Four generations of Penn alumni and students crowded the Kelly Writers House Arts Cafe on Nov. 8 to listen to poetry, drama and a witty take on the art of the letter to the editor.
Responding to Alumni Relations’ Homecoming Weekend theme, “Penn in Print,” the Writers House staff had planned a program called “Four Generations of Penn Writers,” featuring poet Allie D’Augustine C’02, playwright Suzanne Maynard Miller C’89, poet Greg Djanikian C’71, director of Penn’s Creative Writing Program, and best-selling author Paul Fussell, Donald T. Regan Emeritus Professor of English.

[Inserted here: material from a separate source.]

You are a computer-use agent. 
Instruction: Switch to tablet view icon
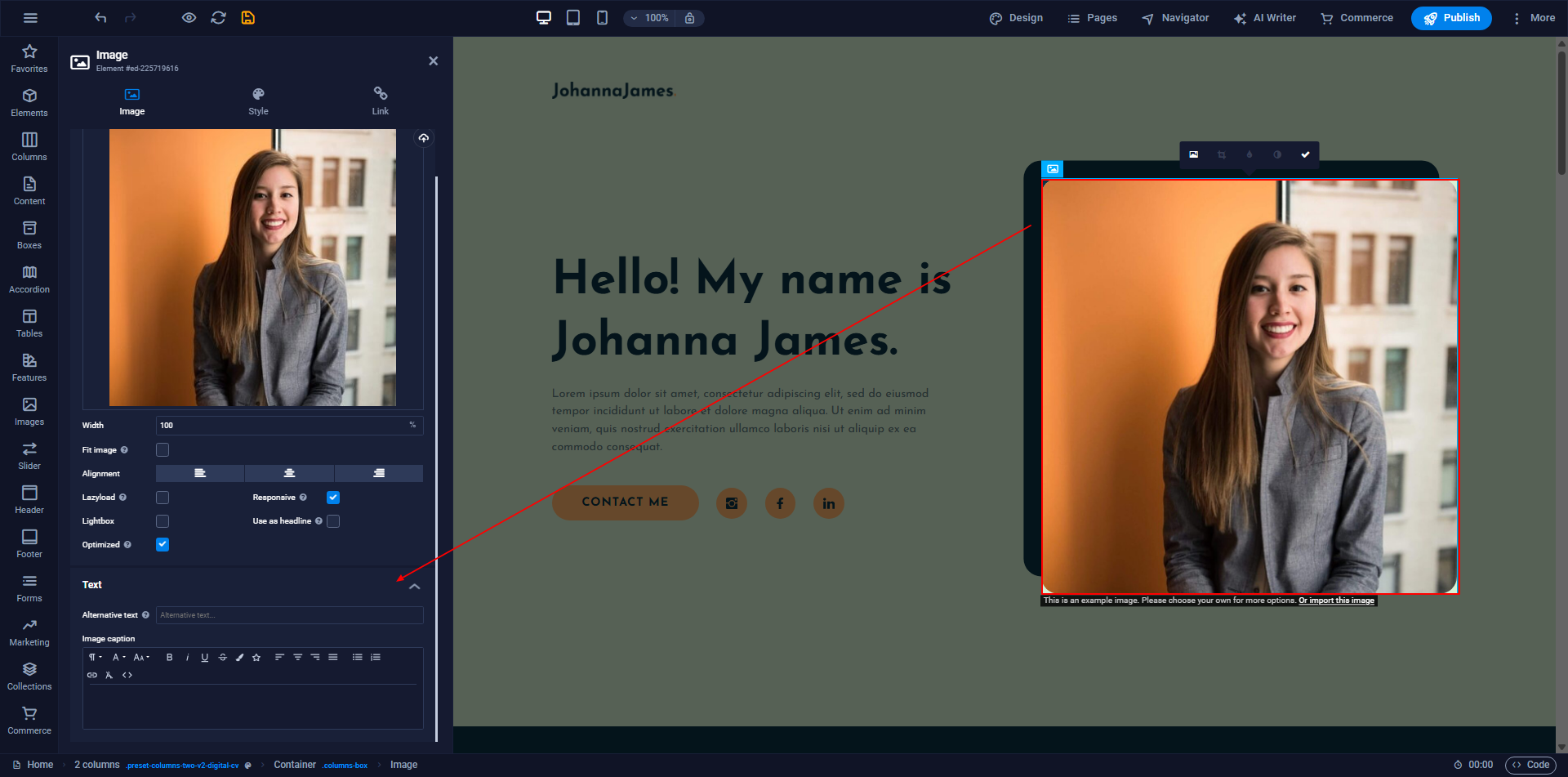[x=573, y=18]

Although none of them took this opportunity to reflect directly on their experiences at Penn, each distinctive voice represented their differing experiences here.
When a last-minute family emergency prevented Djanikian from attending, a member of the audience, Professor Emeritus of English Daniel Hoffman, rose to the occasion, reading several poems from Djanikian’s latest collection, “Years Later” (Carnegie Mellon).
The program began with D’Augustine reading her poem, “Rules for a Good Life,” in a high piping voice. “I always read this first,” she explained. “Its a bad sign if you don’t like it.”
Next, four students working with lecturer Rose Malague of the Theater Arts Program arranged themselves around a table to present two scenes from Miller’s latest play, “Flirting With the Deep End.” The excepts, performed with scripts in hand, showed that Miller, who teaches playwriting at Hunter College, has perfect pitch for the dysfunctional relationships, miscommunication and halting speech patterns that characterize Generation X.
Before he began reading, Hoffman, who founded the creative writing program at Penn, noted that Djanikian was a student in his first poetry workshop in 1968. Paging through “Years Later,” he picked four poems at random and read them with passion and authority, stopping to savor a lyrical insight or a particularly astute turn of phase. At the conclusion of “Seeing,” he remarked, “That’s a poem I wish I’d written.”
Fussell, who taught Samuel Johnson to several generations of Penn students, concluded the program on a light note. Following in the esteemed Doctor’s footsteps, he read from a tongue-in-cheek essay he wrote in 1982 for Harper’s that purported to be an academic study of aggrieved authors’ letters to the editors of The New York Times Book Review and The New York Review of Books complaining about bad reviews.
Fussell, who knows a thing or two about enduring bad reviews, called the authors of these letters “pompous self-celebrators” and enumerated the conceits of the genre, including “self-pity, sometimes subtle but no less heart-rending, and self-praise, by quoting a greater authority. Silence,” he advised to appreciative applause, “is the author’s only recourse.”